There is no doubt that errors of both a physical and mental variety on the defensive side of the ball led the Detroit Lions to 27 points in the second quarter of the Pittsburgh Steelers’ last game, which they were able to overcome in the fourth quarter.

Examples of each are plentiful, but let’s stick with the physical errors for now, starting with a pair of missed tackles late in the first quarter that helped lead to a scoring drive early in the second for the Lions.

Running back Joique Bell got things started with two minutes remaining in the first quarter on an 18-yard run. He not only ran past a diving Troy Polamalu effort, he cut back across Ryan Clark and Will Allen. It’s one thing when your safeties miss tackles on the same play under normal circumstances, but when you have three on the field and they all miss? And Bell isn’t exactly the most fleet of foot.

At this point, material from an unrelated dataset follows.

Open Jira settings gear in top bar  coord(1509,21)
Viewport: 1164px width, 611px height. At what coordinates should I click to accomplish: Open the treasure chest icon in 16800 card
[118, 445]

Just two plays later was the first of many demerits on the day for Ike Taylor, who not only allowed Calvin Johnson to record his first reception, but proceeded to badly whiff on the tackle to allow a first down. You can talk about how hard it is to tackle Johnson all you want, but this particular effort would not have brought down a small child. In fairness, however, Taylor did swipe his towel. If this were flag football, that would have been a great effort.

At least that missed tackle only led to a few extra yards and a first down though.

Blame Ryan Clark all you want for bailing out on an underneath route rather than sticking to an over-under with Taylor on Johnson. That doesn’t change the fact that Taylor missed the tackle on the 34-yard line.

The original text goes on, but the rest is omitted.